*Study material*.

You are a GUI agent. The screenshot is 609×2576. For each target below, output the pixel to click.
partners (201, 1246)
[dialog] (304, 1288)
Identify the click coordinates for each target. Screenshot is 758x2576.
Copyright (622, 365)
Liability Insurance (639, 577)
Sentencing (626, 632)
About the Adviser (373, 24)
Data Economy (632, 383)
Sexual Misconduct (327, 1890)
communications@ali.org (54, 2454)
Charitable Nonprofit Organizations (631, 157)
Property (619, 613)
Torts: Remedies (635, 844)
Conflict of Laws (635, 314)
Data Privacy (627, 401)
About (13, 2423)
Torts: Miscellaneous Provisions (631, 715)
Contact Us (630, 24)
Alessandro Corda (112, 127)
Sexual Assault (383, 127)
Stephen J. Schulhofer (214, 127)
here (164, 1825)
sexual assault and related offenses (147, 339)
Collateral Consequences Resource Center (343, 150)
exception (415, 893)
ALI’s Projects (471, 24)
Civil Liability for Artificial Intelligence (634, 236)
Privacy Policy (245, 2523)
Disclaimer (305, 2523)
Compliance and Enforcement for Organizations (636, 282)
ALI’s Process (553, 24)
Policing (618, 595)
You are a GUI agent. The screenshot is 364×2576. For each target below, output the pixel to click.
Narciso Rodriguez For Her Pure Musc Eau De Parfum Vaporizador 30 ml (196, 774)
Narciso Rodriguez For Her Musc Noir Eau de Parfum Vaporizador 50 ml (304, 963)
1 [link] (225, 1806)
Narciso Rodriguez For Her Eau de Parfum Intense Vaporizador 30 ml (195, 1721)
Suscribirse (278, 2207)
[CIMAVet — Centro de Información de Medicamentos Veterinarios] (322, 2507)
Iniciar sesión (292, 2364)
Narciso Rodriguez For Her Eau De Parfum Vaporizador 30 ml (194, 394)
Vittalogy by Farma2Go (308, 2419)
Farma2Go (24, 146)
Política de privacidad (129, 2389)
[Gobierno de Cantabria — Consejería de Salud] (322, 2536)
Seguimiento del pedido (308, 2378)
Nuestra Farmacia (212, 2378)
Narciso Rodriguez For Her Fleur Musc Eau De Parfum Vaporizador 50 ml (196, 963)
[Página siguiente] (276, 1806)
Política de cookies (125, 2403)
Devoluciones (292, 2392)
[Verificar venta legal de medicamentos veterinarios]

*Aim of the exercise*. Among the lines of the data, some may contain the string "target"; report how many, and nothing more.

*Task response*. 3